3. Federal civilian employees.-Employees of the Federal Government and its instrumentalities should receive unemployment benefits through the State unemployment insurance agencies in accordance with the provisions of the State unemployment insurance laws. The States should be reimbursed for the amounts actually paid in benefits based on Federal employment. If there is employment under both the State system and for the Federal Government during the base period, the wage credits should be combined and the States should be reimbursed in the proportion which the amount of Federal employment or wages in the base period bears to the total employment or wages in the base period. The special provisions for federally employed maritime workers should be extended until this recommendation for covering all Federal employees becomes effective.

4. Members of the armed forces.-Members of the armed forces who do not come under the servicemen's readjustment allowance program should be protected by unemployment insurance.

5. Borderline agricultural workers.-To afford protection to certain workers excluded by the 1939 amendments to the Federal Unemployment Tax Act, defining agricultural labor, coverage of that act should be extended to services rendered in handling, packing, packaging, and other forms of processing agricultural and horticultural products, unless such services are performed for the owner or tenant of the farm on which the products are raised and he does not employ five or more persons in such activities in each of four calendar weeks during the year. Coverage should also be extended to services now defined as agricultural labor by section 1607 (1) (3) of the Unemployment Tax Act.

6. Inclusion of tips in the definition of wages.-The definition of wages contained in section 1607 (b) of the Federal Unemployment Tax Act should be amended to specify that such wages shall include all tips or gratuities customarily received by an employee from a customer of an employer.
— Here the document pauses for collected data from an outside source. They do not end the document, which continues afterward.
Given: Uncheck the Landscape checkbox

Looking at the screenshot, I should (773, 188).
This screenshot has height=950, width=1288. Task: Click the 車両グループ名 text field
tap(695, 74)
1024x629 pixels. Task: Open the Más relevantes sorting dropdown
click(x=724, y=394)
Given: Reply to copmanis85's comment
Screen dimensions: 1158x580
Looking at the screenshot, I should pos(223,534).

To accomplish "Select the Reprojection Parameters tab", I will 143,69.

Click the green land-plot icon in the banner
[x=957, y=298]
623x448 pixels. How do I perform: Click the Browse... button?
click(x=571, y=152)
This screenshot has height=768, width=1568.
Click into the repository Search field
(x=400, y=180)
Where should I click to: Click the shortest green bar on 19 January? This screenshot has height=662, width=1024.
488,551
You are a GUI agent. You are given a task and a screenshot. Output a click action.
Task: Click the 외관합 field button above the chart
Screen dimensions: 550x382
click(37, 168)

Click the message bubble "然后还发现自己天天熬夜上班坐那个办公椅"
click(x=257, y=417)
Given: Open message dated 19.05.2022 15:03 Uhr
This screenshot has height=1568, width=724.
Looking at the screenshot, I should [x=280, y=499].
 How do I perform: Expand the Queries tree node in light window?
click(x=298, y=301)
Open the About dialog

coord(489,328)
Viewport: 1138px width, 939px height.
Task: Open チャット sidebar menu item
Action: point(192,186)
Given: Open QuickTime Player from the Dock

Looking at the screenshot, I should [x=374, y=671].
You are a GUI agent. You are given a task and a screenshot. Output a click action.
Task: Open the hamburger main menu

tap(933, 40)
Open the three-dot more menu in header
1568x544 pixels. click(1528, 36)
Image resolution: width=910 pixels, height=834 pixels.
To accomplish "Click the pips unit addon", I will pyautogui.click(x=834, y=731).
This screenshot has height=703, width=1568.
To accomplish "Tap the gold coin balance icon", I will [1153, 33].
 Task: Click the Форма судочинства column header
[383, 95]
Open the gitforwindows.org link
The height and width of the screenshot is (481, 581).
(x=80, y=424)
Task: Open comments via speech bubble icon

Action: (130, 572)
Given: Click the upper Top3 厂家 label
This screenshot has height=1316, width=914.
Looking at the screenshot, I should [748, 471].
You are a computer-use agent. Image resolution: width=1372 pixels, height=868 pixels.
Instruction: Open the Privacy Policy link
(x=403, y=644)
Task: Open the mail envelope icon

7. Contributory principle.-To extend to unemployment insurance the contributory principle now recognized in old-age and survivors insurance, a Federal unemployment tax should be paid by employees as well as employers. Employee contributions to a State unemployment-insurance fund should be allowed to offset the Federal employee tax in the same manner as employer contributions are allowed to offset the Federal tax on employers. The employee tax would be collected by employers and paid by them when they pay their own unemployment tax.

8. Maximum wage base.-To take account of increased wage levels and costs of living, and to provide the same wage base for contributions and benefits as that recommended for old-age and survivors insurance, the upper limit on earnings subject to the Federal unemployment tax should be raised from $3,000 to $4,200.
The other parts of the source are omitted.